[Entries taken from a collection]
━━━━━━
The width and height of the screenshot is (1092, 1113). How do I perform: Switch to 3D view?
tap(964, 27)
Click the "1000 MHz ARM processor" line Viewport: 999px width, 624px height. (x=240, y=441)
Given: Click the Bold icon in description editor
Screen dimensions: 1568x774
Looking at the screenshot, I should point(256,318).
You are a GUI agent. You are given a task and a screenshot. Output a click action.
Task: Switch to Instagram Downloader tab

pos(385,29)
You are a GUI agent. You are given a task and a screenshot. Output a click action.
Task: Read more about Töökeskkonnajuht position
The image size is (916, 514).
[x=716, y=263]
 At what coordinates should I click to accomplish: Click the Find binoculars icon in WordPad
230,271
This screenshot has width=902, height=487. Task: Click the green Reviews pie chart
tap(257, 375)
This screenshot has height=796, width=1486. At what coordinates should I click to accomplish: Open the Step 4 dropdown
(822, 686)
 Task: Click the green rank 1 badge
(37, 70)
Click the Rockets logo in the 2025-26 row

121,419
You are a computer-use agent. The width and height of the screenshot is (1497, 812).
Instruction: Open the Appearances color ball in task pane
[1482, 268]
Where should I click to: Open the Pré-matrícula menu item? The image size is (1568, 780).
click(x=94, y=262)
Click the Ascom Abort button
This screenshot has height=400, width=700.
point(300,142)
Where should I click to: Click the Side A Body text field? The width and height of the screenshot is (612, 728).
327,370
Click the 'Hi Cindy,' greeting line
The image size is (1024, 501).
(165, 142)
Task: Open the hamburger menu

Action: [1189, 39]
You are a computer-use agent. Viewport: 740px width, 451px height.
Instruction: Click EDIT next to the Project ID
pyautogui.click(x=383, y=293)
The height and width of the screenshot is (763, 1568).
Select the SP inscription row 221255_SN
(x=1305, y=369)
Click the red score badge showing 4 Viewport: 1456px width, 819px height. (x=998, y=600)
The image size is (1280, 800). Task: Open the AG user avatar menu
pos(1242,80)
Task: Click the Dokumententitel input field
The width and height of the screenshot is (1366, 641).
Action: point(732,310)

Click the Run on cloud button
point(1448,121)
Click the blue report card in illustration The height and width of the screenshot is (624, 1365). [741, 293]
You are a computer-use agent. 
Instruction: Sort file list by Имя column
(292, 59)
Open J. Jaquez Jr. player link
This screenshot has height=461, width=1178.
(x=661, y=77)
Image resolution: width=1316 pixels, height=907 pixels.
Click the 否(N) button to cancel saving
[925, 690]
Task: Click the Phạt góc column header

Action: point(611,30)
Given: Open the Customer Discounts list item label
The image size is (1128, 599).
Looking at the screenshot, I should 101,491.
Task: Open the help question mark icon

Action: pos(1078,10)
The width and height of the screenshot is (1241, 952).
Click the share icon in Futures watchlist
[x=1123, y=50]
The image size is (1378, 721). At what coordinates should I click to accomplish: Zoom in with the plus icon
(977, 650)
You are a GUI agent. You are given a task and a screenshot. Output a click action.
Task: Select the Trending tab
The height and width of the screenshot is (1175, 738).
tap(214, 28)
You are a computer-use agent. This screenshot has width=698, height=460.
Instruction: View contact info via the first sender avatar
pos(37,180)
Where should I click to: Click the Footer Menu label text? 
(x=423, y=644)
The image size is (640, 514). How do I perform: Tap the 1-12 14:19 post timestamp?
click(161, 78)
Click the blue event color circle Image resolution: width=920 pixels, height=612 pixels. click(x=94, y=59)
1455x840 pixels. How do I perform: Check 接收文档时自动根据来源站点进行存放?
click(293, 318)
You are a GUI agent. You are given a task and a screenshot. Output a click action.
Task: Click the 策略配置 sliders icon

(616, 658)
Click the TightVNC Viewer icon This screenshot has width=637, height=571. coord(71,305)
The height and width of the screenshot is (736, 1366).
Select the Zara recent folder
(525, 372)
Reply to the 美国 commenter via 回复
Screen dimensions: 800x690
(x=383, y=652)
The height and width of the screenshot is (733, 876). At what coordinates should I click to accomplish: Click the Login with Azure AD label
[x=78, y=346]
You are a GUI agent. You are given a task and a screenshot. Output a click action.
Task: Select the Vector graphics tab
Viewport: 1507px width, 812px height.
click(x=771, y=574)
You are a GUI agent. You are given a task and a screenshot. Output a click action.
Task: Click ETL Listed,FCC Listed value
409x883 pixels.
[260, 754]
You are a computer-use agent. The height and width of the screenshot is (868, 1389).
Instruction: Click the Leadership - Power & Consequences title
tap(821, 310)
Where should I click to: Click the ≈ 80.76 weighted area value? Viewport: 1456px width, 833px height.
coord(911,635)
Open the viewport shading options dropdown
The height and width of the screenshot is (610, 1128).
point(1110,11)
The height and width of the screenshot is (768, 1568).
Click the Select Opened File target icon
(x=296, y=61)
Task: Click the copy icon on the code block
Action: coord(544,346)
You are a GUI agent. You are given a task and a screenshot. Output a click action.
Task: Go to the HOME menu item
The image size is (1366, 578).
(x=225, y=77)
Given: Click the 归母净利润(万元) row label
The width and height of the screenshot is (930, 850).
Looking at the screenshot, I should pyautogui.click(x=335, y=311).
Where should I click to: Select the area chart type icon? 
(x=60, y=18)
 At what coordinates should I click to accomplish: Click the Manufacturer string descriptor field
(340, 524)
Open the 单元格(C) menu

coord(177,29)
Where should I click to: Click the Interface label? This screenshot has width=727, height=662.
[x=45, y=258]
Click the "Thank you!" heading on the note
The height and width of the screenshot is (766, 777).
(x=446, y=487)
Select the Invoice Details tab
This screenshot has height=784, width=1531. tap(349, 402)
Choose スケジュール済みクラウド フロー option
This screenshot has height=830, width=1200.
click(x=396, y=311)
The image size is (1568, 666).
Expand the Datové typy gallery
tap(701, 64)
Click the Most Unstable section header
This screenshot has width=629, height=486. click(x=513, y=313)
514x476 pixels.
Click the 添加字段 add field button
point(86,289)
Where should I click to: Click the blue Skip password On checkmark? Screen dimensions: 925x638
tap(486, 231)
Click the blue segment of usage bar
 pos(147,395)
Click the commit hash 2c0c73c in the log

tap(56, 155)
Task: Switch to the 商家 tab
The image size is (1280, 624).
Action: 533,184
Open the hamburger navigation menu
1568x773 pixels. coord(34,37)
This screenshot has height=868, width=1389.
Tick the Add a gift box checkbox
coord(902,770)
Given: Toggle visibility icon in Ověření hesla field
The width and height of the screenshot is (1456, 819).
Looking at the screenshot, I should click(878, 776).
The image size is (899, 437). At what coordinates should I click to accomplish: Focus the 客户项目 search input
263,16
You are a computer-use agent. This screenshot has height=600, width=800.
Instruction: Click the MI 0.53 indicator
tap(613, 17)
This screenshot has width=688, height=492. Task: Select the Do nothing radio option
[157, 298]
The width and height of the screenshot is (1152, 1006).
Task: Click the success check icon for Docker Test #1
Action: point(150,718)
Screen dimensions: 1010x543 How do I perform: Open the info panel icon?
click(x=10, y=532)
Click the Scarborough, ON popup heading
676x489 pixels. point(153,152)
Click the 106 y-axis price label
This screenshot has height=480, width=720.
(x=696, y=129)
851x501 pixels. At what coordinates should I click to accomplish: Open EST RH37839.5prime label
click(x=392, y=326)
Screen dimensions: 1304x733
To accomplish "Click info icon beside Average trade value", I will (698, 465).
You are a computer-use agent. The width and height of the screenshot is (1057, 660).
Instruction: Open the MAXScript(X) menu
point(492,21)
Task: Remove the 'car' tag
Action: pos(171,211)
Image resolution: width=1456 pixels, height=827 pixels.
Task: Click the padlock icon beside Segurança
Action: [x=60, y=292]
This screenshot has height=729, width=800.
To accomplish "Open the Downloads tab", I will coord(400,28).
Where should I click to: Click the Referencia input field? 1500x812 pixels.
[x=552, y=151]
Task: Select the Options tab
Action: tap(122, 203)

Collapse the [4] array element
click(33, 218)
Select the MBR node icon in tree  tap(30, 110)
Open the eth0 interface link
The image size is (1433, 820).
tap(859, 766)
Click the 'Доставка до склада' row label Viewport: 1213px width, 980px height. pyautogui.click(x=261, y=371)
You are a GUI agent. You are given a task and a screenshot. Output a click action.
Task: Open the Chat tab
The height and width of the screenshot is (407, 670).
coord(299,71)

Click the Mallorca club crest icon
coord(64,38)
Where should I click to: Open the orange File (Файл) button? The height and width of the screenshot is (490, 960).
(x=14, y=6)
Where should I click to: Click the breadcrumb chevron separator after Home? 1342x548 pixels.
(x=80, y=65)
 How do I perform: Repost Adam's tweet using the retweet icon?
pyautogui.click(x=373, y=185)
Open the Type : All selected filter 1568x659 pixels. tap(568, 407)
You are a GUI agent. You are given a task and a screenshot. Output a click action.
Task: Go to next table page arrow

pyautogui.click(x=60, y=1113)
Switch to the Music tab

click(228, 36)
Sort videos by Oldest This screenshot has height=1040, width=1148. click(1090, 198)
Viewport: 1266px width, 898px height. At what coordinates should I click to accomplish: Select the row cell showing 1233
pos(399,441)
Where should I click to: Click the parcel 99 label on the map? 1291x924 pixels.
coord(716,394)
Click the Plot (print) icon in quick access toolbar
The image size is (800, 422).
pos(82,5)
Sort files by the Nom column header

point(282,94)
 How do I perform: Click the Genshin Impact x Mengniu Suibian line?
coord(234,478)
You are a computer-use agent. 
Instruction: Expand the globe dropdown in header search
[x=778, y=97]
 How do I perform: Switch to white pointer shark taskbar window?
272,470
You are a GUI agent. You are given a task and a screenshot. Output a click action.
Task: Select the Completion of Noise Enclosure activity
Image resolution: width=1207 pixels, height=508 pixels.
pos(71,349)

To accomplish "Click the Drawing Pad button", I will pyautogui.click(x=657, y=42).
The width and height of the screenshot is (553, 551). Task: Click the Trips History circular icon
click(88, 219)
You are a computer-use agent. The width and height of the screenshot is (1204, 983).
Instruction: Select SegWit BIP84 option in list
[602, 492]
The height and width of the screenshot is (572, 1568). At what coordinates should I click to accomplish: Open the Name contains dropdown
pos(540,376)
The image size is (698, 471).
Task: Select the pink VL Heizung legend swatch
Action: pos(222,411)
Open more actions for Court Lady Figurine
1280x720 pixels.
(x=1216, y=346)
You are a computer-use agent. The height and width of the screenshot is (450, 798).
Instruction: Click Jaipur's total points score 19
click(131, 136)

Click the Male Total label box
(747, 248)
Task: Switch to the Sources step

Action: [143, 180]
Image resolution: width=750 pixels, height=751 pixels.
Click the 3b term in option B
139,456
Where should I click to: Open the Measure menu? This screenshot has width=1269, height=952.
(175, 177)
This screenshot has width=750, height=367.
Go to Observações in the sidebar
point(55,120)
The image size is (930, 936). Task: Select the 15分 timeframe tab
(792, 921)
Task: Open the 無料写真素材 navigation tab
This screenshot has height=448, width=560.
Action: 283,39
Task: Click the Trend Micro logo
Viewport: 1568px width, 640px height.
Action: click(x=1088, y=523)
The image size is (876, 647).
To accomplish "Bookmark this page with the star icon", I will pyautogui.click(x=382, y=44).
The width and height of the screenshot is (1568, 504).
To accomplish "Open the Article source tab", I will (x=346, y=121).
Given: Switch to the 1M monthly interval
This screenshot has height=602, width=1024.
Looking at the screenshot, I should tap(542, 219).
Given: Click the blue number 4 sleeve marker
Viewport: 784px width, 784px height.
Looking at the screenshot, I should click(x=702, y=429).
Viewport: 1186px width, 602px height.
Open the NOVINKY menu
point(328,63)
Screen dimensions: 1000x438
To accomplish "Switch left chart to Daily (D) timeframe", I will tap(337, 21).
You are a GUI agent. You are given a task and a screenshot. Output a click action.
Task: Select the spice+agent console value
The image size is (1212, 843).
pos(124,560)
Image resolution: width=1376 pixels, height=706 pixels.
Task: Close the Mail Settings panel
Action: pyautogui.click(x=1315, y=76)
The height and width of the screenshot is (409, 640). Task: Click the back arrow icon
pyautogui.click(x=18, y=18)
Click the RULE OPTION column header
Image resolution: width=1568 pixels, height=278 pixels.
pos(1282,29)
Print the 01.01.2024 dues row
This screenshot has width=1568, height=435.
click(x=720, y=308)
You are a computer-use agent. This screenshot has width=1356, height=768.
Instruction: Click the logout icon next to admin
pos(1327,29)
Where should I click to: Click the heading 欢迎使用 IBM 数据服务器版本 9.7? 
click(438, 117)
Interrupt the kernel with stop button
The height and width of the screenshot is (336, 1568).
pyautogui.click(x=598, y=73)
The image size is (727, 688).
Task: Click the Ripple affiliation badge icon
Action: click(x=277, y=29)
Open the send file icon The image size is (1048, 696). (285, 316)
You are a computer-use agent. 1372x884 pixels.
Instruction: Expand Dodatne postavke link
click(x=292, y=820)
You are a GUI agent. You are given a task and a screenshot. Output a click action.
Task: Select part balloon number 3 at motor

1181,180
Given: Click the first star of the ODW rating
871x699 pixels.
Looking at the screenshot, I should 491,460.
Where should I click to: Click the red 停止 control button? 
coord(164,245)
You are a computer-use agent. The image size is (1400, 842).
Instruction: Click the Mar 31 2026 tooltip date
━━━━━━
**Goal of the exercise**
Starting at the line that contains "Where should I click to: Click the red", retype each line through the last one in the records, both included, and add nothing.

**Exercise answer**
Where should I click to: Click the red 停止 control button? 
coord(164,245)
You are a computer-use agent. The image size is (1400, 842).
Instruction: Click the Mar 31 2026 tooltip date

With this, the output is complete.